The remark came amid record-high infection levels, as two weeks of a tightened lockdown appeared to have little effect in reining in more infectious strains of the virus, with hospitals under immense strain and battered businesses remaining closed.
In an interview with Radio 103FM, Kisch, of Netanyahu’s Likud party, was asked whether he feared a loss in the March 23 polls if the government fails to curb the infections.
“I don’t know how elections can be held” in such a situation, Kisch replied, adding that the situation was “worrying” and akin to war.
He said that had elections been scheduled for this week, “the Health Ministry would recommend that the Central Elections Committee delay the elections by a month, until after the lockdown, after infections go down.”
However, Kisch said that his remark didn’t represent Netanyahu’s opinion or that of the Health Ministry and said Likud was “preparing for elections.”
“I hope we don’t reach that situation and that we manage to lower morbidity with the lockdown,” he said. “We will hold a situational assessment with professionals about two weeks before the election, we will pass a recommendation to the Central Elections Committee and it will make its recommendation.”
The power to postpone an election lies with the Knesset, which can push them off with a special majority of 80 lawmakers in the 120-member parliament, provided there is an emergency situation that hinders the ability to hold the vote. The Central Elections Committee can recommend the move to the parliament, and the committee itself receives the advice of several ministries, including the Health Ministry, which would presumably make the decision whether such an emergency exists.
Health Minister Deputy Director-General Itamar Grotto told the Kan public broadcaster on Wednesday that delaying the elections was “not on the table.”
Israel’s previous election, in March 2020, was held shortly after the coronavirus first reached the country, with several special polling stations serving the relatively few people who had then been suspected to have contracted the virus or come in contact with confirmed carriers. Holding the vote under the current conditions, with over 80,000 active cases and many others in quarantine, would pose a far greater challenge.
Elections were postponed twice in Israel’s history, both due to war and both before a 1992 law amendment was passed, regulating the Knesset’s power to do so.
The country’s first elections were originally planned for no later than October 1, 1948, but were delayed to January 1949 due to the War of Independence, which took precedence over forming the formal state bodies.
The second and last time was in 1973, when the vote was pushed off by two months due to the Yom Kippur War. No law existed at the time for an election to be postponed, and lawmakers passed a temporary law enabling that.
Opposition politicians on Wednesday reacted with fury over Kisch’s remark, even though any decision would ultimately require a two-thirds majority in the Knesset.

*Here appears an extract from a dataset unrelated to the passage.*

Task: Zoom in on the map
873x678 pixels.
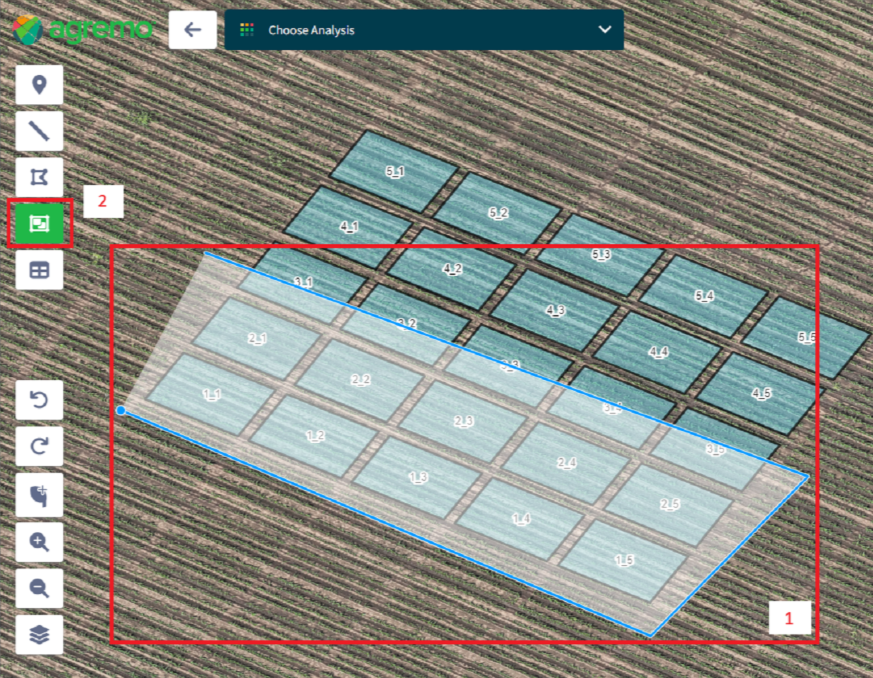Action: tap(40, 541)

The Yesh Atid party, headed by Opposition Leader Yair Lapid, commented that “Likud is trying to delay the election because of the failure to deal with the coronavirus. It is an anti-democratic, insane move in a Western, lawful country. The Central Elections Committee said it knows how to hold elections during the pandemic, and they should be held as planned.”

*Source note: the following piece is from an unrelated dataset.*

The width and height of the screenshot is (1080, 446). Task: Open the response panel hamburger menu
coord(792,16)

Yesh Atid MK Boaz Toporovsky said: “They’re cowards, they’re panicking. The elections won’t be delayed.”
Meretz party leader Nitzan Horowitz vowed to “wage an all-out battle against the attempt to steal democracy under the guise of the health crisis.” He claimed Netanyahu was pushing for the move “because the infection numbers don’t line up with his campaign.”
“A raging pandemic is like a war,” Kisch tweeted later. “The risk of infections could cause human lives. I am working hard together with the entire health care system and the health minister so that we don’t find ourselves in such a situation.”
Israel heads to its fourth election within two years on March 23.